(Stored items)
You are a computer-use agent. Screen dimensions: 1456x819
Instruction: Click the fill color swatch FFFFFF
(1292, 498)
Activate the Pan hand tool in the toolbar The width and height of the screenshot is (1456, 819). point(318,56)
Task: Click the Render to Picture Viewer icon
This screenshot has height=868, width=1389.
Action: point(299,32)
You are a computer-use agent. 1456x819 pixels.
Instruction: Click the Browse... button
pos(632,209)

- **PROBLEM DETAILS**: In these entries, some lines may contain the string "agent". Give the number of such lines and nothing more.

- **SOLUTION TO THE PROBLEM**: 2